In 1898 the Baptist congregation sold their meeting house and moved to a new location in the South End. The meeting house became the Jewish Congregation Anshi Libavitz in 1904 and was acquired by the Museum of African American History in 1972.

The Meeting House exterior is Federal style and is symmetrical. The building is brick and is three stories high with a mixture of double-hung and two-story round arched windows on the upper floors. The ground floor features some blind arches, typical of the Federal style. While there is much speculation on who designed the building, many accredit Asher Benjamin, a leader in early American architecture, who wrote “The American Builder’s Companion” in 1806. It is also proposed that a contemporary of Benjamin’s, Mr. Ward Jackson, may have been responsible for the design. Jackson was aquatinted with Benjamin and they both were members of the Society of Associated Housewrights. Jackson was also probably familiar with Benjamin’s book before it’s publication. Either way, the African Meeting House stands as not only architecturally significant, but one of the most historically significant buildings in New England!

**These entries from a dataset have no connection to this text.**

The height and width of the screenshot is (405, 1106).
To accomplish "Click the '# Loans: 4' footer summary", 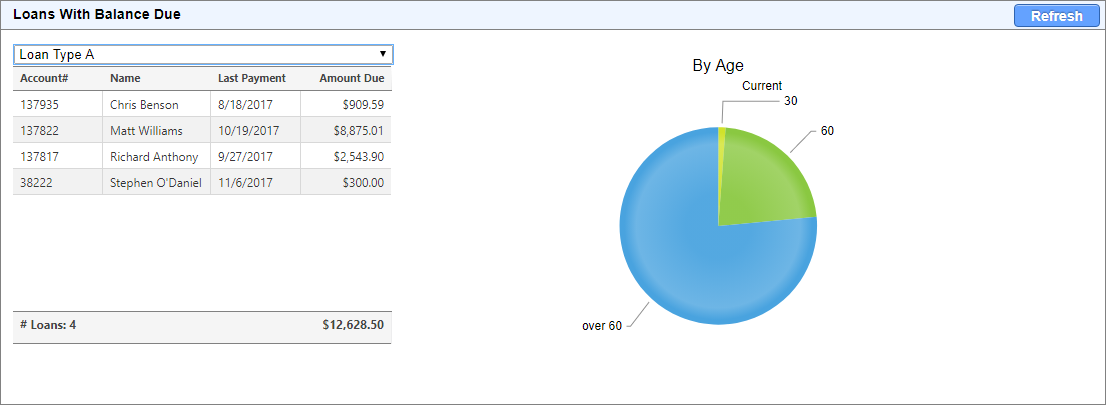I will (48, 325).
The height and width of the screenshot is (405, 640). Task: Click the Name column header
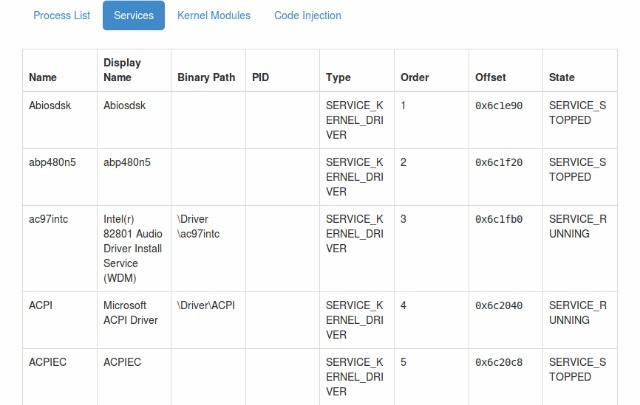42,77
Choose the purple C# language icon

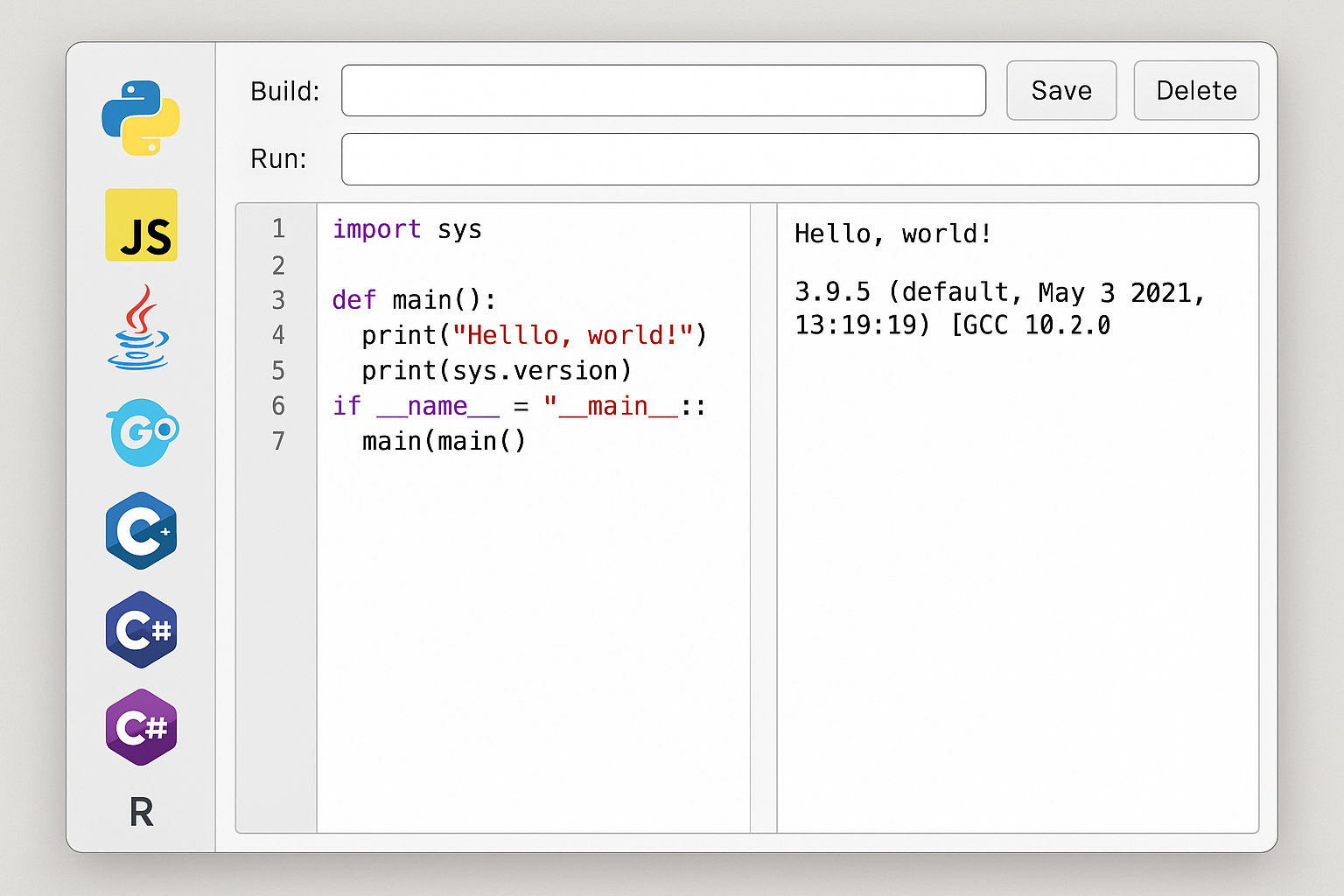pos(140,727)
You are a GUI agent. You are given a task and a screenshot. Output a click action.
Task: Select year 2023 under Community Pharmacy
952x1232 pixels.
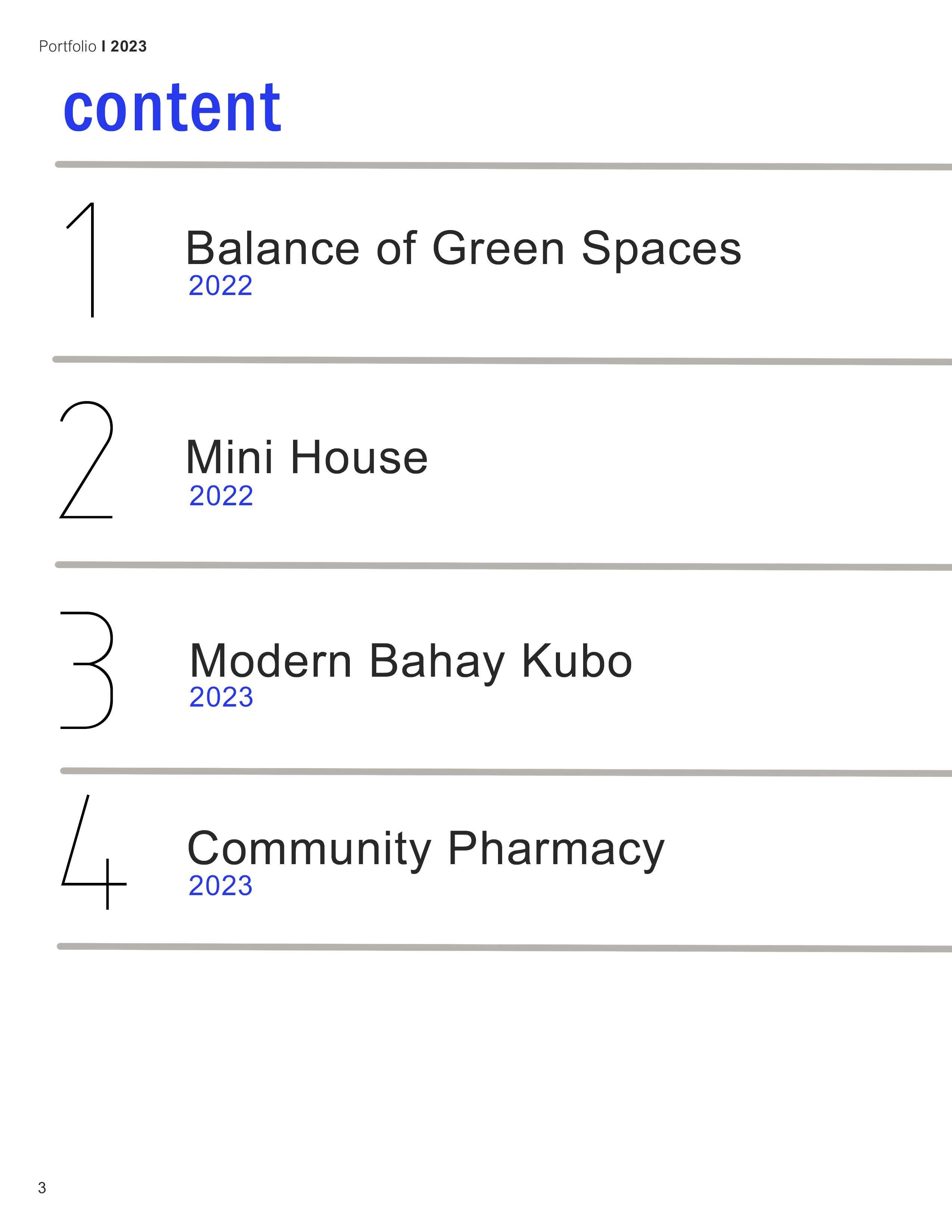221,886
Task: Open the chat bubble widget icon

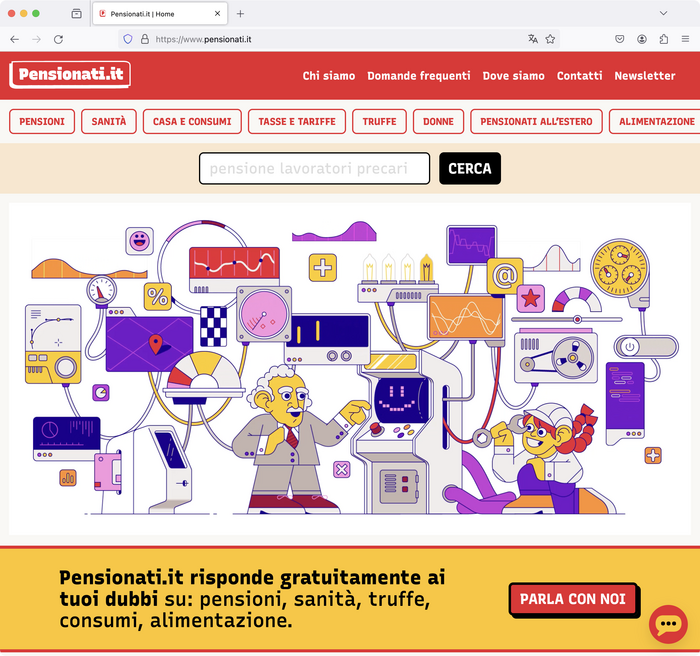Action: pyautogui.click(x=668, y=624)
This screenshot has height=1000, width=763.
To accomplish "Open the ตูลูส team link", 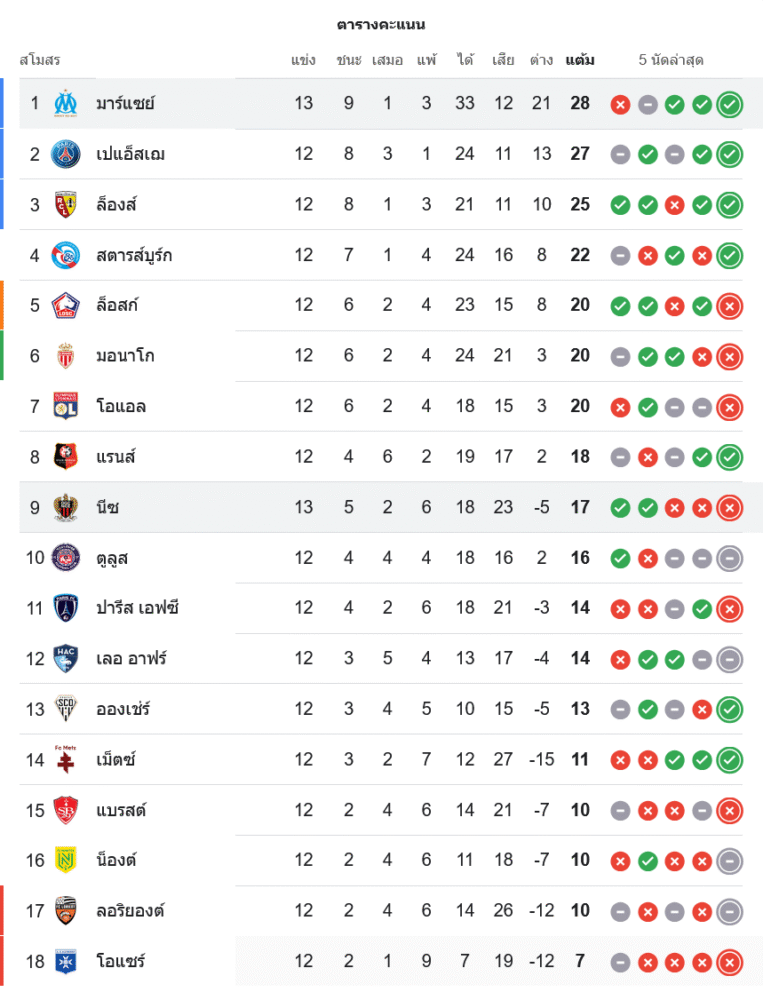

Abiel Smith School // 1834

The Abiel Smith School, located at 46 Joy Street, was constructed between 1834 and 1835. It was built by the City of Boston to house the African School and was one of the earliest buildings designed by architect Richard Upjohn. Starting in 1787, many black Bostonians fought tirelessly against the inequality and discrimination in public schools. At that early date, numerous community members, including Prince Hall, petitioned the state legislature claiming that it was unjust for their taxes to support the education of white children when the city had no school for black children. However, a small number of African American children did attend the city’s white schools in the early 1800s.

In 1798, sixty members of the black community organized the African School in order to educate their children. In 1815 white businessman Abiel Smith died and bequeathed $4,000 for the education of African American children in Boston. The school committee used interest from this money to fund the African School and they later used a portion of it to construct the Abiel Smith School. The school was opened on March 3, 1835, but the conditions in this school were inferior to those of the white schools in Boston and the black community continued to fight for equal opportunities in education. The school has since been acquired by the Museum of African American History.